クリスマスに、ほしいもの
おもちゃ屋のウィンドウに飾ってある黒ネコのぬいぐるみ。沙良(さら)は夏休み前からずっと、それがほしくて、パパやママにねだっていた。商店街のイチョウ並木が黄色く染まり始めた11月。今日こそ!とパパを引っぱり、おもちゃ屋の前に来てみたら、
「あ、見て! おうまさんに羽がはえてるよ」
ウィンドウにはこの間まではなかった、まっ白な馬のぬいぐるみが、飾られていた。大きな羽もまっ白で、光がさすたび、虹のように色を変える。

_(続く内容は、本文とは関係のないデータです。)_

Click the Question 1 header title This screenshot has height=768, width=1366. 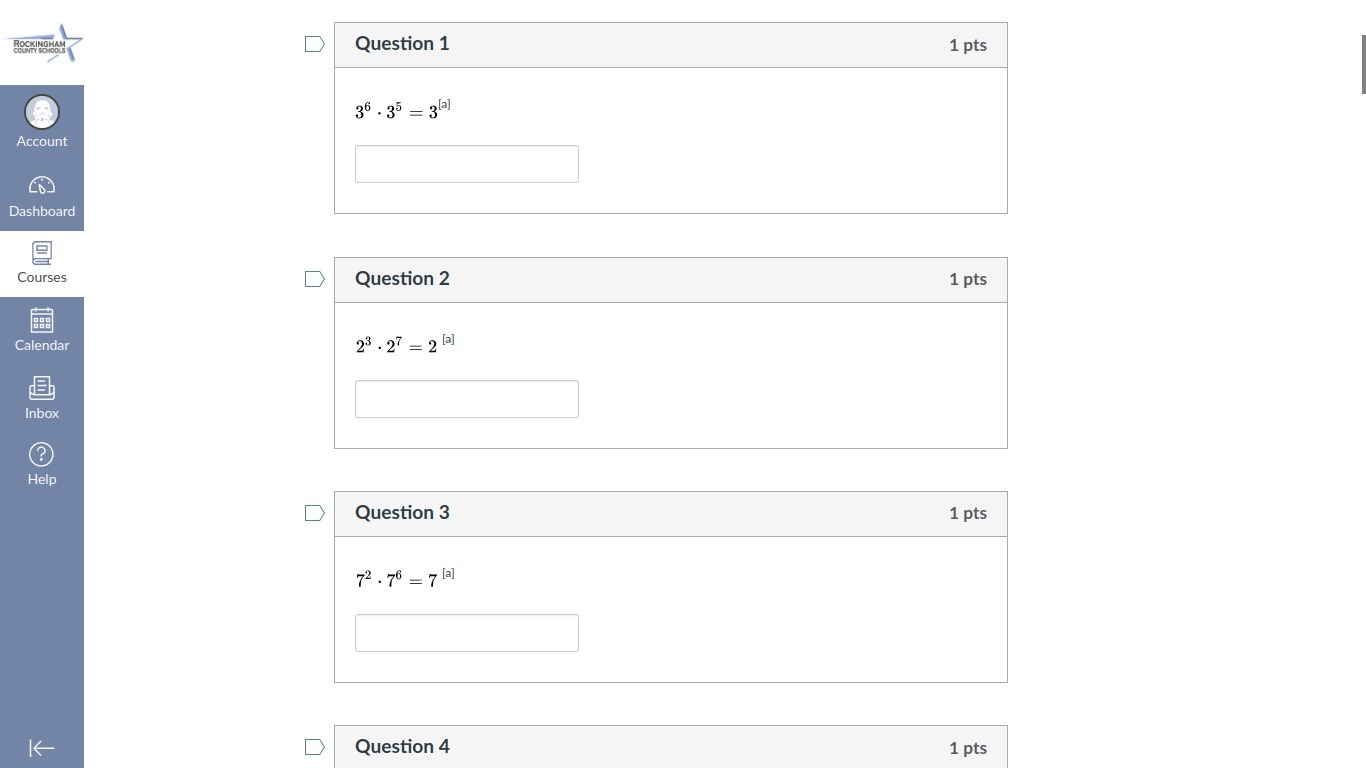pyautogui.click(x=402, y=44)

だっこするのに、ちょうどいいサイズ。こんなにステキなぬいぐるみは、見たことがない。
「あれはペガサスっていうんだ」
パパが教えてくれた。
「空想の生き物なんだよ」
「へぇー。わたし、あれがほしい」
「おやおや、黒ネコじゃなかったのかい?」
パパはわらっただけで、今日もおもちゃ屋を通りすぎる。残念、でもいつか、ぜったい!
ペガサスさえ、お部屋になかま入りしたら、ほかには何もいらない。黒ネコなんて、ぜんぜんほしくない、と沙良は思った。